The core of the work is a proposed data-driven framework for optimizing envelope estimators. Recognizing that damping ratio estimation fundamentally relies on accurately extracting the exponential decay envelope of individual modal responses, the authors focus on optimizing this specific linear transformation step. Since true modal envelopes are unknown in real experiments, the framework leverages synthetic data generation. Impulse responses are synthesized from Linear Time-Invariant (LTI) mechanical models with proportional damping, for which the modal parameters (natural frequencies, damping ratios, and thus the true envelopes) are precisely known. A wide range of window functions (Gaussian, Triangle, Hann, Hamming, Blackman, Welch, etc.) and their parameters are then systematically applied as filters to estimate the envelope from the synthetic signals. The optimization process aims to minimize the error between the estimated envelope and the known ground-truth envelope.

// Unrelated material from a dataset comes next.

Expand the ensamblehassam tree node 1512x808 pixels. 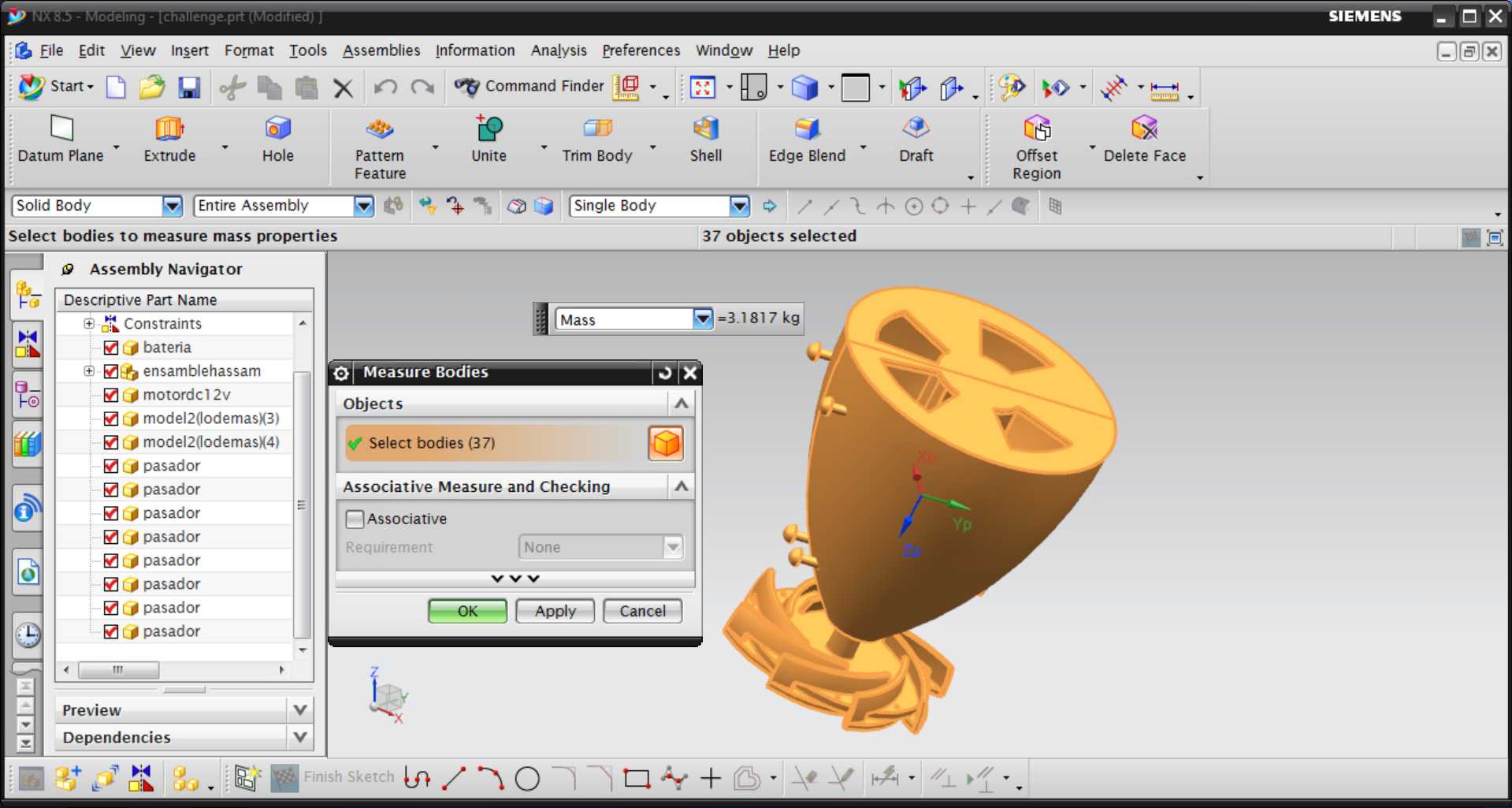89,371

The performance of these optimized envelope estimators is rigorously benchmarked against established Gaussian-wavelet methods and several advanced frequency-domain techniques, including Least Squares Rational Function (LSRF), poly-reference Least Squares Complex Frequency-Domain (pLSCF), peak picking, and the Yoshida method. Evaluations are conducted across a comprehensive set of scenarios: single-mode and double-mode systems, with varying levels of signal-to-noise ratio (SNR) from very low to high, and including cases with closely-spaced modes.

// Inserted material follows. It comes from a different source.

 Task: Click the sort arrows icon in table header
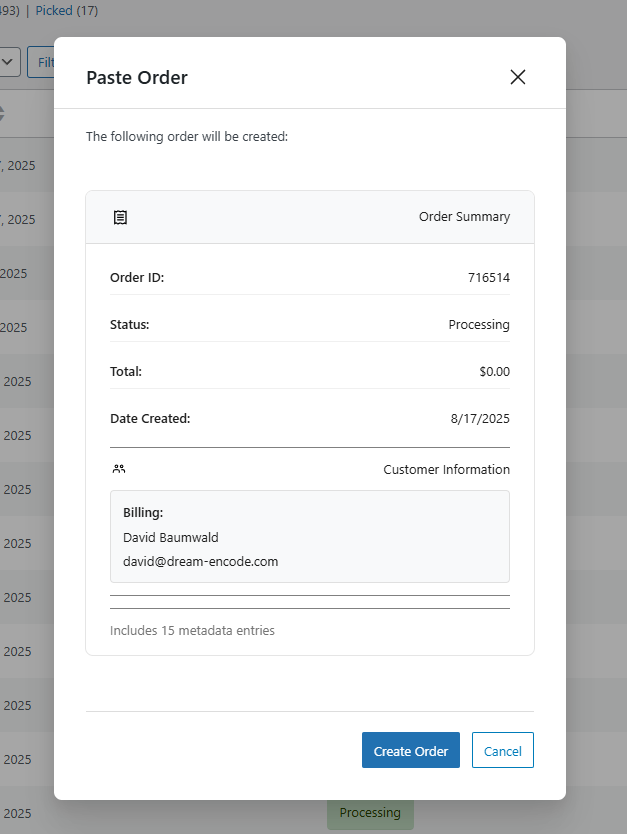click(2, 113)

The key findings reveal a significant dependency of optimal estimator performance on the measurement context. For moderate to high SNR conditions, optimized estimators using simple window shapes like Triangle and Welch consistently matched or outperformed the traditional Gaussian-wavelet methods. In contrast, under very low SNR conditions and in scenarios involving closely-spaced modes, the Blackman window demonstrated superior robustness, attributed to its excellent sidelobe suppression which effectively mitigates noise and spectral leakage from adjacent modes. Among the frequency-domain methods, LSRF proved to be the most reliable at extremely low SNRs. However, as the SNR improved, the performance of the data-driven, non-Gaussian optimized envelope estimators became exceptionally strong.

In conclusion, the study successfully demonstrates that moving beyond the default Gaussian wavelet paradigm can yield substantial improvements in damping estimation accuracy. By adopting a context-aware, data-driven approach to select or optimize the envelope estimation filter based on the specific signal conditions (SNR, mode spacing), practitioners in modal analysis can achieve more reliable and precise damping identification, with direct benefits for structural health monitoring and dynamic analysis.